[SOURCE MATERIAL]
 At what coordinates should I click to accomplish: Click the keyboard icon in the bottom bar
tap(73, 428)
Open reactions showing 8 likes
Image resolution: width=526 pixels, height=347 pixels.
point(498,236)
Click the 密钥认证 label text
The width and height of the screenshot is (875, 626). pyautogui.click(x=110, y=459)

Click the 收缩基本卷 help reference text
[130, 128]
[/SOURCE MATERIAL]
[SOURCE MATERIAL]
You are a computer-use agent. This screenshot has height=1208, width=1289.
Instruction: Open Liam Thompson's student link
[/SOURCE MATERIAL]
WORK TO BE COMPLETED:
Only lines holding the word "Open" belong in the answer; copy all of them from the records.

PROBLEM SOLUTION:
Open reactions showing 8 likes
Instruction: Open Liam Thompson's student link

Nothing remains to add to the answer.